³ Department of Pediatrics, Kaohsiung Medical University Hospital, Kaohsiung, Taiwan.
⁴ Department of Pediatrics, School of Medicine, Kaohsiung Medical University, Kaohsiung, Taiwan.
⁵ School of Dentistry, College of Dental Medicine, Kaohsiung Medical University, Kaohsiung, Taiwan.
⁶ Orthopaedic Research Center, College of Medicine, Kaohsiung Medical University, Kaohsiung, Taiwan.
⁷ Department of Medical Research, Kaohsiung Medical University Hospital, Kaohsiung, Taiwan.
⁸ Regenerative Medicine and Cell Therapy Research Center, Kaohsiung Medical University, Kaohsiung, Taiwan.
⁹ Cardiovascular Research Center, National Cheng Kung University, Tainan, Taiwan.
¹⁰ Department of Biochemistry and Molecular Biology, College of Medicine, National Cheng Kung University, Tainan, Taiwan.
¹¹ Department of Surgery, National Cheng Kung University Hospital, College of Medicine, National Cheng Kung University, Tainan, Taiwan.
¹² Department of Biostatistics, Vanderbilt University Medical Center, Nashville, TN, United States.
¹³ Department of Pharmacology, School of Medicine, Kaohsiung Medical University, Kaohsiung, Taiwan.

Abstract

Periodontitis is an inflammatory disease of gum that may predispose to serious systemic complications such as diabetes and cardiovascular diseases. Activation of macrophages and osteoclasts around periodontal tissue can accelerate gum inflammation. In addition, alteration of cyclic nucleotide levels is associated with the severity of periodontitis. Our previous study has shown that KMUP-1, a xanthine derivative exhibiting phosphodiesterase inhibition and soluble guanylyl cyclase activation, can inhibit lipopolysaccharide (LPS)-induced inflammation and receptor activator of nuclear factor kappa-Β ligand (RANKL)-induced osteoclastogenesis. This study was aimed to investigate whether KMUP-1 could attenuate periodontitis both in vitro and in vivo. In vitro, the protective effect of KMUP-1 on inflammation and osteoclastogenesis was investigated in RANKL-primed RAW264.7 cells treated by Porphyromonas gingivalis LPS (PgLPS). The results showed that KMUP-1 attenuated PgLPS-induced osteoclast differentiation as demonstrated by decreased TRAP-positive multinuclear cells and TRAP activity.
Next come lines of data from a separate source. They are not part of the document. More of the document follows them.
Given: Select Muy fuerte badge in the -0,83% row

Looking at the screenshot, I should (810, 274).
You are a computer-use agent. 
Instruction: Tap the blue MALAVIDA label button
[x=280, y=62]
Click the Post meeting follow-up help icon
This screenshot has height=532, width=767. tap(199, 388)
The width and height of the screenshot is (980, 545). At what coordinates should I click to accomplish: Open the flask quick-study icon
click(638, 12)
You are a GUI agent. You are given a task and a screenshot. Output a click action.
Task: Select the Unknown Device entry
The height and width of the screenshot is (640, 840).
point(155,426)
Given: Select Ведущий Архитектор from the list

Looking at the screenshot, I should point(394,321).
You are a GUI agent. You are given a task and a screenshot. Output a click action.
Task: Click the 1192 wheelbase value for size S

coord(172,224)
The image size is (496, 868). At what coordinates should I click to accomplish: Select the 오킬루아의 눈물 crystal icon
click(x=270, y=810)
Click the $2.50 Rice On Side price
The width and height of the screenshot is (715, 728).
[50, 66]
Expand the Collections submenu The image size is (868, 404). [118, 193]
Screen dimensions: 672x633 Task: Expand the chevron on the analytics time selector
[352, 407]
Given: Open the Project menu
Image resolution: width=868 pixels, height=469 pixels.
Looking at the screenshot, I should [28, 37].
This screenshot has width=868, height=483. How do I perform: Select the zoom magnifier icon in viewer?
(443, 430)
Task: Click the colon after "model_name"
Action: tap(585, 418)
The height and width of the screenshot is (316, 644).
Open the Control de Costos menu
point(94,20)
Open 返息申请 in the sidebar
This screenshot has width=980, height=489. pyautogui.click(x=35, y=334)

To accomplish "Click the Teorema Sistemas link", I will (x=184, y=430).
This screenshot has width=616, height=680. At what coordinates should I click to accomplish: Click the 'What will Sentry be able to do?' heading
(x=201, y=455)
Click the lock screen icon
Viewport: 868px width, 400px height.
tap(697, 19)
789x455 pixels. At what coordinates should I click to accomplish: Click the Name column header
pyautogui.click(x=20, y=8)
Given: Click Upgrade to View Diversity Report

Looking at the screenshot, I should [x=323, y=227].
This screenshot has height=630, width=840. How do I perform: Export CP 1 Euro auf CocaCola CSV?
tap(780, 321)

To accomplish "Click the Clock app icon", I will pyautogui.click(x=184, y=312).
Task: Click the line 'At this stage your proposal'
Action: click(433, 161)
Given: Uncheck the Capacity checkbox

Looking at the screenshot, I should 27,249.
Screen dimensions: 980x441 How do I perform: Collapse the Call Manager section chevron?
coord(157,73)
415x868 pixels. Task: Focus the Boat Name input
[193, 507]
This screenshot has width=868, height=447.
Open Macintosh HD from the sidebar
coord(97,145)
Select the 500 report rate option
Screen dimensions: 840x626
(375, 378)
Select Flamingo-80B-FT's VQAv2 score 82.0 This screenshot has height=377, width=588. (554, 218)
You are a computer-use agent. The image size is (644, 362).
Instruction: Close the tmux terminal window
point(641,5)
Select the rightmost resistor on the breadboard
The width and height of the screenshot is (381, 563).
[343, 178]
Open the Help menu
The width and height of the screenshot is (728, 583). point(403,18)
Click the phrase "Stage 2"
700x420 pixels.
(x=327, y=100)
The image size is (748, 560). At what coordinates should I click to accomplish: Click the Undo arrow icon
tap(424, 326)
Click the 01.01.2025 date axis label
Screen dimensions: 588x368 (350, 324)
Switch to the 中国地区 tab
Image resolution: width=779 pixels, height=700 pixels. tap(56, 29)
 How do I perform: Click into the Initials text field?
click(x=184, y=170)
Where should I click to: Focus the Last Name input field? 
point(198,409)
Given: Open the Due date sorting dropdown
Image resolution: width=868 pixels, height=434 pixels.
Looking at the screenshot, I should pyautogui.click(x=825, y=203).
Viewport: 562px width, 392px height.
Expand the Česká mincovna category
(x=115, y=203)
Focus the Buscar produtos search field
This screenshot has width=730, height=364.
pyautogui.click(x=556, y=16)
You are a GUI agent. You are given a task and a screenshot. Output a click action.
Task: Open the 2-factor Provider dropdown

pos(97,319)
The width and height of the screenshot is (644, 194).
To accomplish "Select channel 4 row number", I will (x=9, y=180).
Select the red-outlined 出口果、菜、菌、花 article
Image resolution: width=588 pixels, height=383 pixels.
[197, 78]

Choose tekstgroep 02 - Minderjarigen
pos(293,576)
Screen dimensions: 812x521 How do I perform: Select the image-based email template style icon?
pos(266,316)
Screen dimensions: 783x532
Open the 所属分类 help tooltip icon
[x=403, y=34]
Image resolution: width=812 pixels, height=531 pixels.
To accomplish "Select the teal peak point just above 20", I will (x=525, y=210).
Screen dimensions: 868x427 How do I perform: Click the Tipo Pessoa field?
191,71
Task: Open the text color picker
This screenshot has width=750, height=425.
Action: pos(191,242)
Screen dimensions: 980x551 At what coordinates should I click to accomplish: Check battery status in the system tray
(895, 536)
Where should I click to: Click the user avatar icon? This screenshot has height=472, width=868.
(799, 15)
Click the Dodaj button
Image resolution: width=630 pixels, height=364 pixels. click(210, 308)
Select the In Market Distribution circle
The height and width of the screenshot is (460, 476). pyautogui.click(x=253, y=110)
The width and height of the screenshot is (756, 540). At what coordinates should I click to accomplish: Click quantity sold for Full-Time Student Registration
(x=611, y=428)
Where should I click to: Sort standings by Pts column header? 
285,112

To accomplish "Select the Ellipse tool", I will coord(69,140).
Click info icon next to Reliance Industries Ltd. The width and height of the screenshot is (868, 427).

This reduction of osteoclast differentiation by KMUP-1 was reversed by KT5823, a protein kinase G inhibitor. Similarly, pro-inflammatory cytokine levels induced by PgLPS were inhibited by KMUP-1 in a dose-dependent manner whereas reversed by KT5823. Mechanistically, suppression of MAPKs, PI3K/Akt, and NF-κB signaling pathways and decrease of c-Fos and NFATc1 expression in osteoclast precursors by KMUP-1 may mediate its protective effect. In vivo, two models of periodontitis in rats were induced by gingival injections of PgLPS and ligature placement around molar teeth, respectively. Our results showed that KMUP-1 inhibited alveolar bone loss in both rat models, and this effect mediated at least partly by reduced osteoclastogenesis. In conclusion, our study demonstrated the therapeutic potential of KMUP-1 on periodontitis through suppression of inflammation and osteoclast differentiation.

Keywords: Porphyromonas gingivalis; cGMP signalling; inflammation; lipopolysaccharide; osteoclastogenesis; xanthine derivative.